Required tasks.
1. Quote the part of the neonatal tetanus study summary that begins with the words "Objective: To determine" and ends with "in resource-poor settings.".
2. Answer these questions from the study summary on clean delivery kits and neonatal tetanus:
(a) In what city and country was the case-control study carried out?
(b) How many controls did the study include?
(c) What was the population attributable risk for lack of clean delivery kit use?
3. Carry on writing the neonatal tetanus study summary, starting right after its last sentence.

[Quoted passage — start]

Objective: To determine whether the use of disposable clean delivery kits (CDKs) is effective in reducing neonatal tetanus (NNT) infection, regardless of the skills of birth attendants in resource-poor settings.
Methods: A secondary analysis was conducted on data from a matched case-control study in Karachi, Pakistan, involving 140 NNT cases and 280 controls between 1998 and 2001. Conditional logistic regression was performed to assess the independent effect on NNT of CDKs and skilled birth attendants (SBAs).
Results: After adjustment for socioeconomic factors, both CDKs (adjusted matched odds ratio [mOR] 2.0; 95% confidence interval [CI], 1.3-3.1) and SBAs (adjusted mOR 1.7; 95% CI, 1.1-2.7) were independently associated with NNT. The association with CDKs remained significant when additionally adjusted for SBAs (mOR 2.0; 95% CI, 1.0-3.9; P=0.05). The population attributable risk for lack of CDK use was 24% in the study setting.

[Quoted passage — finish]
[Dataset content — start]

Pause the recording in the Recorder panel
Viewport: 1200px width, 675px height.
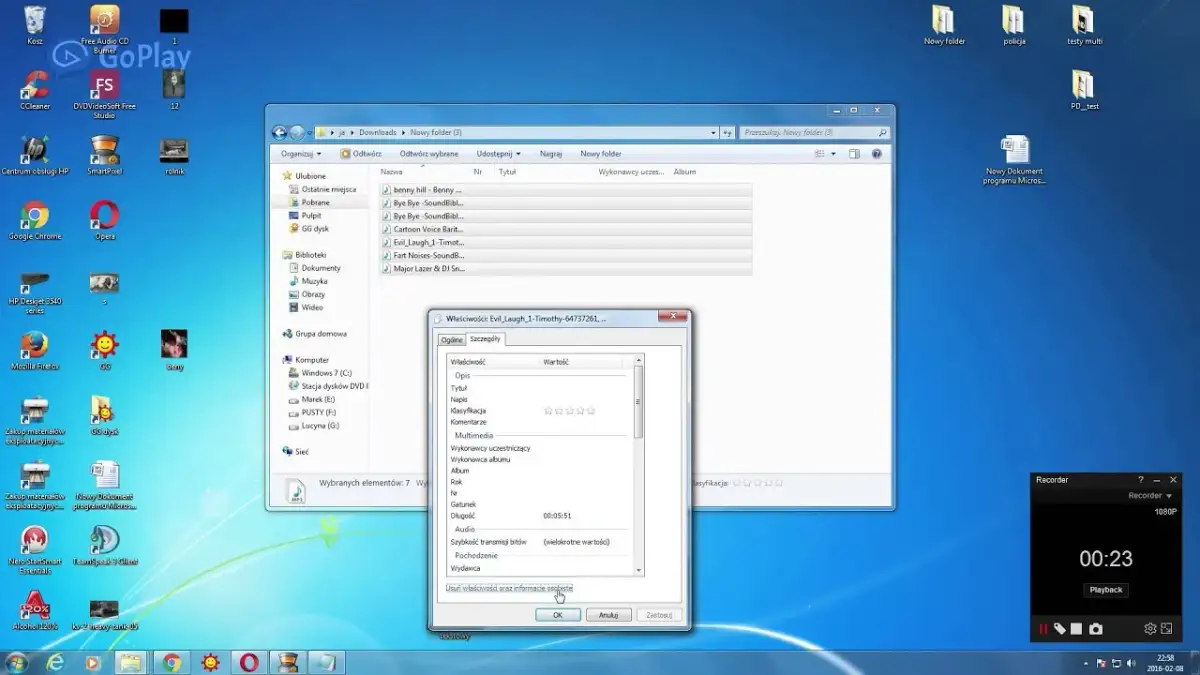tap(1042, 628)
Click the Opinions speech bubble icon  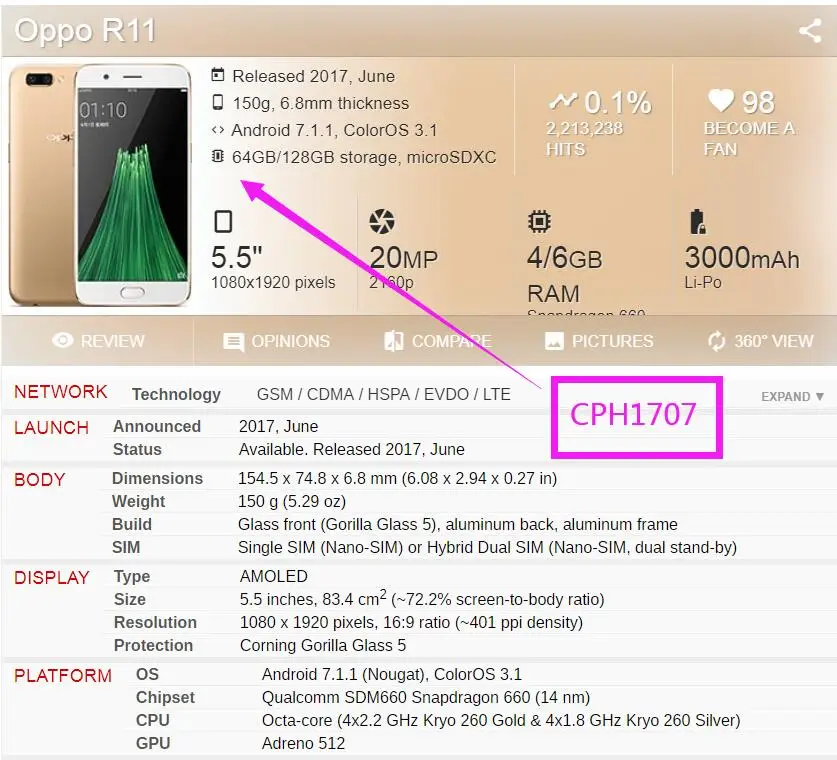point(233,342)
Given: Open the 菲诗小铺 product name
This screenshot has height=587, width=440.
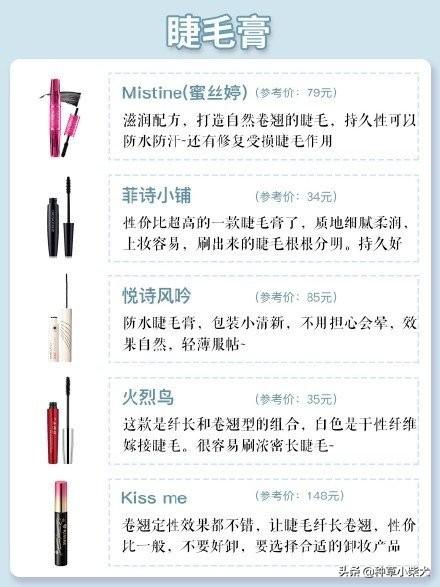Looking at the screenshot, I should click(157, 196).
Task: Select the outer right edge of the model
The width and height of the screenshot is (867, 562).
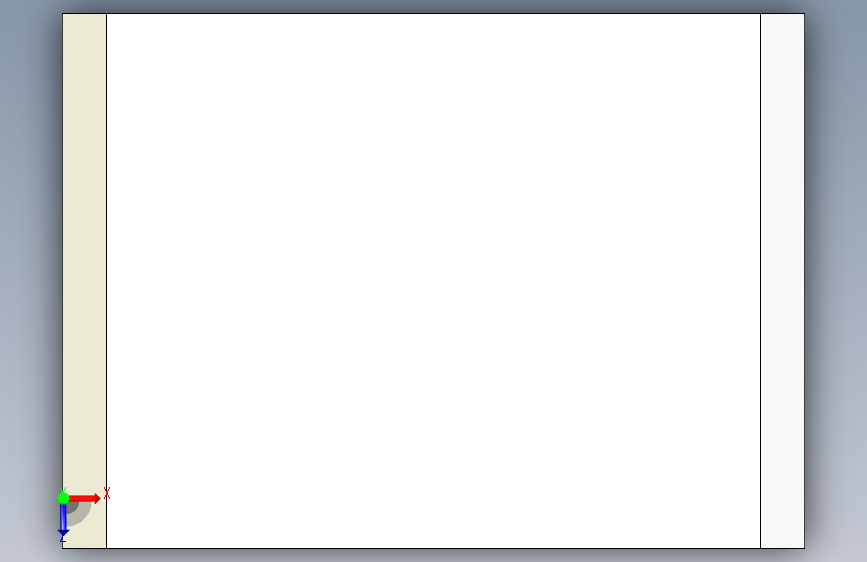Action: point(805,281)
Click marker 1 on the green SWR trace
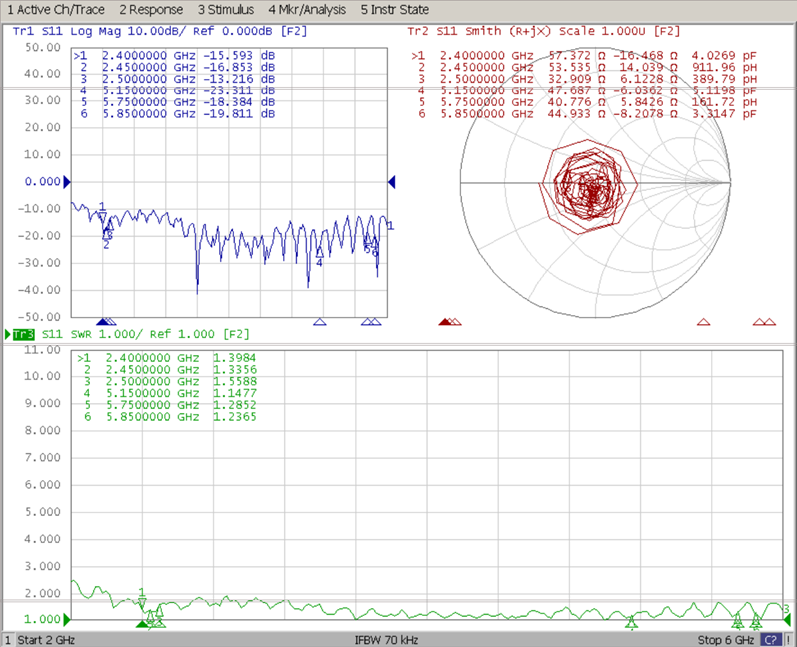 [x=142, y=602]
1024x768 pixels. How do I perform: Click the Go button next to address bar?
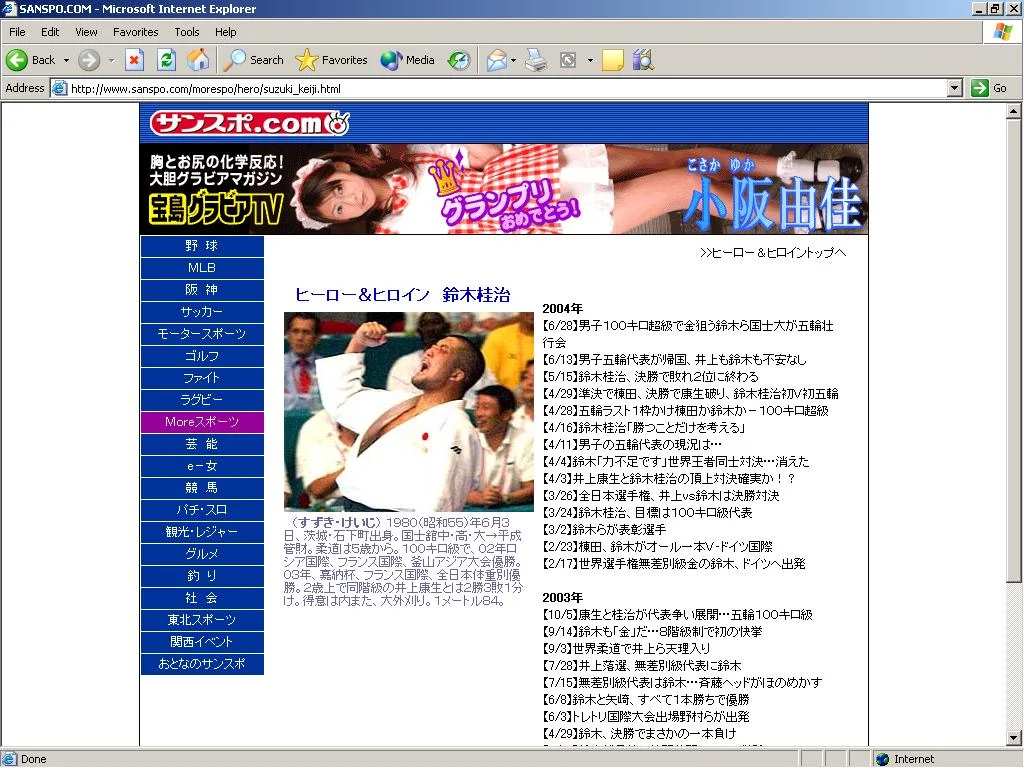990,88
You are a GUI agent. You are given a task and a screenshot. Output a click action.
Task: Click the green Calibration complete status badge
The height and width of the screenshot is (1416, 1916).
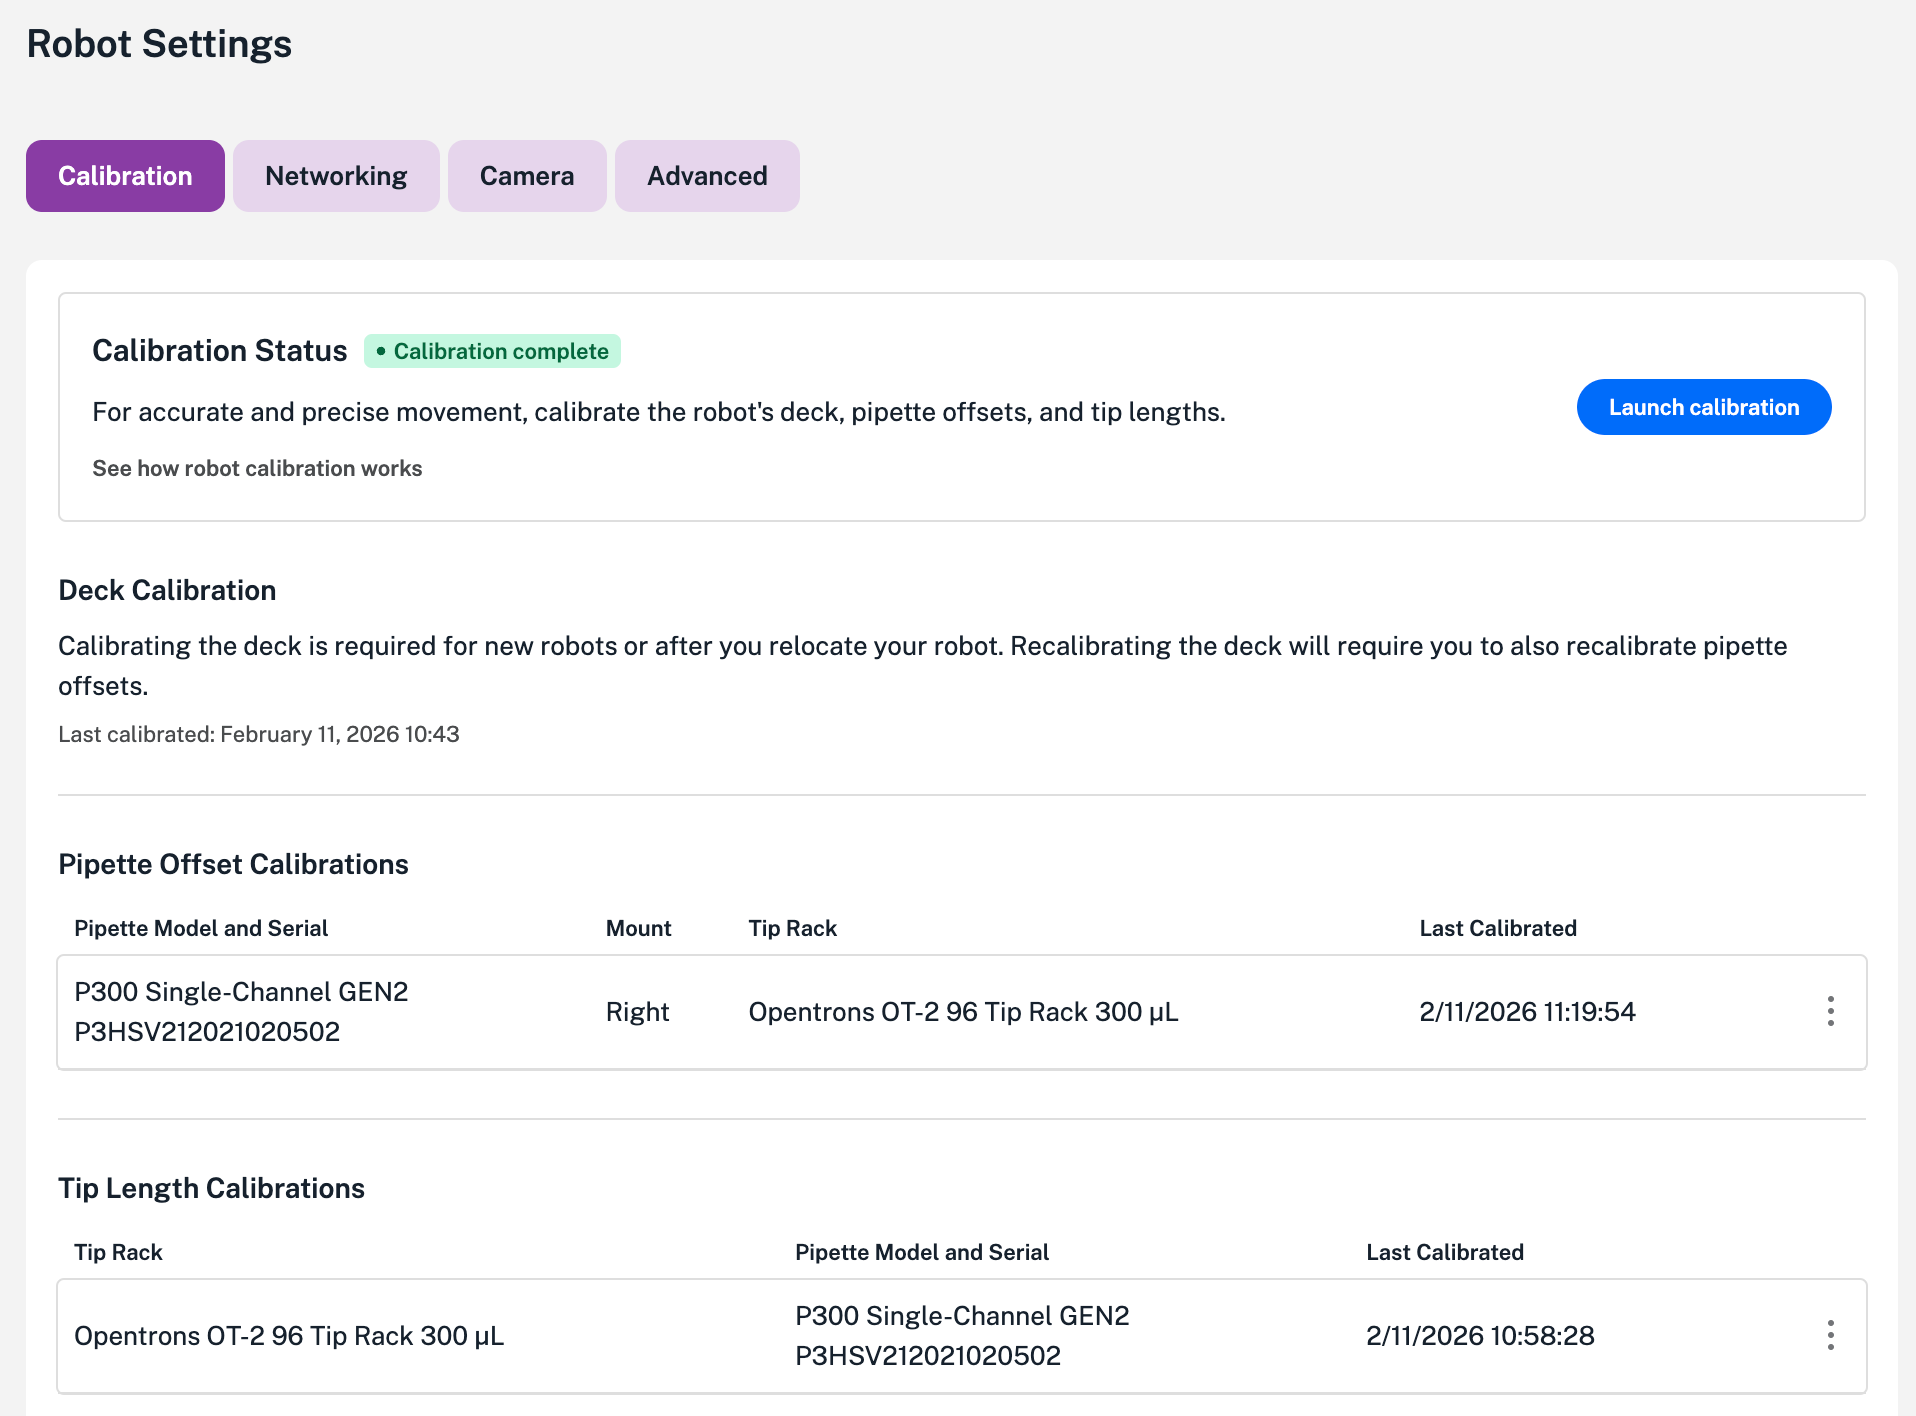coord(492,351)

[Dataset content — finish]

Answers by task.
1.
Objective: To determine whether the use of disposable clean delivery kits (CDKs) is effective in reducing neonatal tetanus (NNT) infection, regardless of the skills of birth attendants in resource-poor settings.

2.
(a) Karachi, Pakistan
(b) 280
(c) 24%

3.
Conclusion: In the context of resource-poor settings in low-income countries with poor coverage of tetanus toxoid immunization, the use of CDKs seems to be an effective strategy for reducing NNT infection, irrespective of the skill levels of birth attendants. Approximately one-quarter of NNT cases could be prevented in low-income populations with the use of CDKs.